Maybe it’s the imminent threat of the Corona virus or just my advancing age, but lately, I’ve been thinking more and more about God and Pascal’s wager.
Blaise Pascal was a seventeenth century philosopher, mathematician, and physicist. He proposed that a rational person should live as though God exists and seek to believe. If God does not actually exist, such a person will have only a finite loss (some pleasures, luxury, etc.), whereas he stands to receive infinite gains (as represented by eternity in Heaven) and avoid infinite losses (eternity in Hell). This was the Christian God Pascal had in mind, but other religions advance similar propositions.
All righty then. Simple enough. Except . . . To tell yourself you believe in God is to suspend the disbelief that comes with being a rational, logical, thinking human being. Who, if you believe, God created the brain that helps you reason things out.  And if you profess to believe in God, when deep down you don’t, and it turns out he does indeed sit on a golden throne with a flowing white beard and a retinue of angels, won’t he take points off for insincerity?
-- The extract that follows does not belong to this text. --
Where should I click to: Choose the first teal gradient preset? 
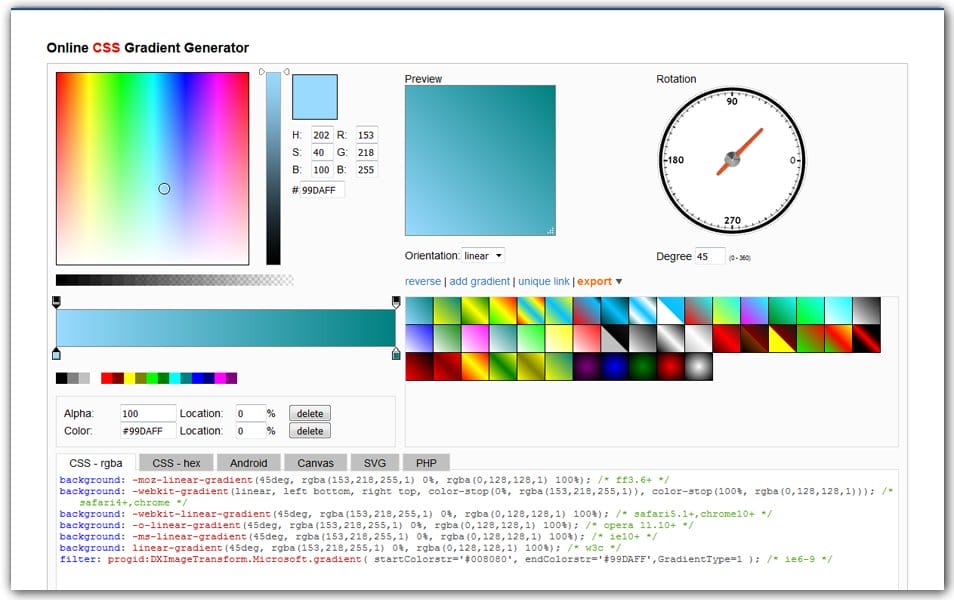pyautogui.click(x=419, y=311)

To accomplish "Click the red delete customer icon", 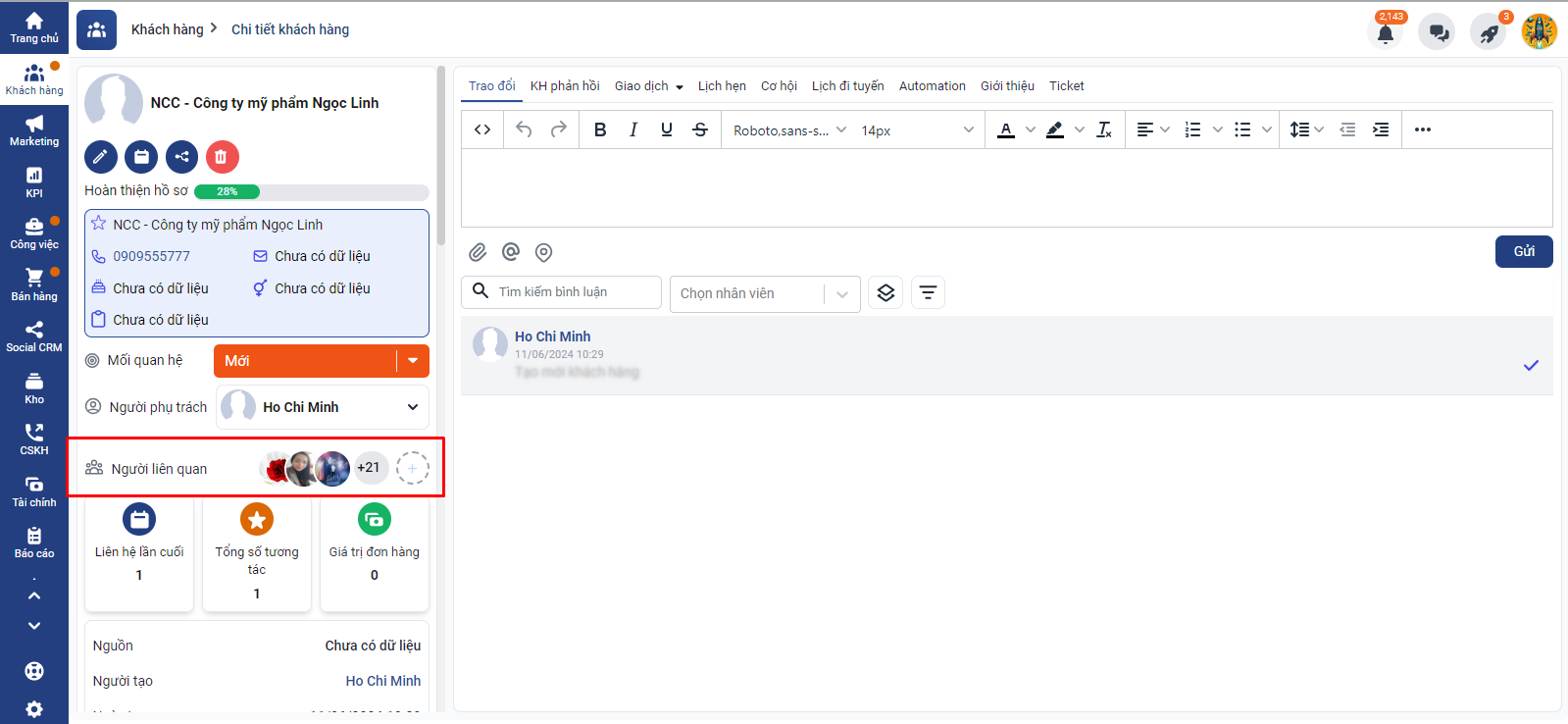I will pos(223,157).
Only one person (is a deity a person?) to pose this question to and that’s the big Kahuna himself. Or possibly herself.  And, to be honest, I feel funny about praying to either gender, when I can’t find any definitive proof of their presence up in the clouds somewhere. After all, God didn’t answer any of my prayers when I was nine. Ronnie Flanagan, the neighborhood bully never got hit by a bolt of lightning. My parents never came into a gazillion dollars so my mom could quit working her fingers to the bone. My dog Panda never quit chasing cars, even after getting hit and almost killed by one.
Perhaps God will read this blog and leave answers in the comments section. I’ll just pose the rest of this as a series of questions.
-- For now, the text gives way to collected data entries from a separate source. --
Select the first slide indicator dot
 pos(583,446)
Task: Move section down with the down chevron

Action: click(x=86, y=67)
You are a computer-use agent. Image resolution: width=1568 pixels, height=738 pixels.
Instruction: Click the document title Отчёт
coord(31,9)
1.      Why did you let the election of 2016 come out the way it did? Could this guy actually be your representative on earth like some people believe? On which day of creation did you come up with liquid tanning products? Aren’t the things he says and does supposed to send you straight to hell, do not pass go, do not collect $200?
2.      If I’ve been a sinner (and we all are) and I don’t worship you during my entire life until the final 10 seconds before I pass into the next world, but if I profess to be a believer at the end, will I ascend to the same heaven as Jim Baker, who spent a lifetime fleecing his followers in your name and is now hawking a bogus Corona virus cure to make money to fuel his limo?
3.      Do you really take sides for fans of one team or the other in NFL football games? How about hockey?
4.      Are you really that easily flattered? Do the people who constantly sing your praises and drop your name into every conversation really have an inside line to your Kingdom?
5.      Of all of the hundreds (or is it thousands) of religions that exist worldwide, could it be possible that only one of them is on the money? And what are the chances that it’s only one narrow interpretation of that religion?
6.      Where did Adam and Eve’s sons find wives? (This one’s bothered me since I was frog-marched out of Sunday school so many years ago.) A tip. The “God works in mysterious ways” still doesn’t track with me.

Well I’ll post this now and wait to read your feedback in the comments section. If you respond, perhaps I’ll take Pascal’s wager and start believing. Then I could start praying again. After all Ronnie Flanagan’s probably still out there beating up people and stealing their lunch money.